Work instructions: Look through the listing below, and wherever a line has the string "Given", pull it out.

Data records:
Segment Open

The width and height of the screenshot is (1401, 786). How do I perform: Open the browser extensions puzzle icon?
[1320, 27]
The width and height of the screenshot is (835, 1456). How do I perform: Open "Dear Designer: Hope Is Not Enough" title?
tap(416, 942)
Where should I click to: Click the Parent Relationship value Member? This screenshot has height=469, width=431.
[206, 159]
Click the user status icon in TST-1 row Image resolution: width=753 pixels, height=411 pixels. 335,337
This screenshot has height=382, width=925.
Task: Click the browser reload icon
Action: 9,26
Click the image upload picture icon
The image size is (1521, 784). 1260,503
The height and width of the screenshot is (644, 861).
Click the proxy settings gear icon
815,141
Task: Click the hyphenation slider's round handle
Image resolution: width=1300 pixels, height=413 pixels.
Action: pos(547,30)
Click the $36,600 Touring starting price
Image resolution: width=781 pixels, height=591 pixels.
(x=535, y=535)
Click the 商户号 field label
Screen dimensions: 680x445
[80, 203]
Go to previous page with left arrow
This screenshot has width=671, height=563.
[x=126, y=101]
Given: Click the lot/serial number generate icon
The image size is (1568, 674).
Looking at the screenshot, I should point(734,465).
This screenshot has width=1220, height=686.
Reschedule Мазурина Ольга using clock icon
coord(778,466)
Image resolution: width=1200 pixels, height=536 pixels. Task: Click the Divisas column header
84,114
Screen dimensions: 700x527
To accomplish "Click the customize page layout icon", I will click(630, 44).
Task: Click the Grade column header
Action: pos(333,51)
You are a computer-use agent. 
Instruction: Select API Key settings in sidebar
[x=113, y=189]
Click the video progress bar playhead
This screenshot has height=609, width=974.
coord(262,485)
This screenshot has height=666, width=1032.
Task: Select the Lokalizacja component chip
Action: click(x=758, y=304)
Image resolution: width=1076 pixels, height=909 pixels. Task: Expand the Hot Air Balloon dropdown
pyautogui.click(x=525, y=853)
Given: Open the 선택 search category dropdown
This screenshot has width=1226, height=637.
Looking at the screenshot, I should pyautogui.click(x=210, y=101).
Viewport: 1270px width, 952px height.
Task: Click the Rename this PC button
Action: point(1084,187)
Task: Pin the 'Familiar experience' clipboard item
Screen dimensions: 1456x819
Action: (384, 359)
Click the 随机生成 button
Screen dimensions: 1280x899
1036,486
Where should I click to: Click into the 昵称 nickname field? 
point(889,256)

Segment Closed

Written solution:
Given: Click the lot/serial number generate icon
Given: Open the 선택 search category dropdown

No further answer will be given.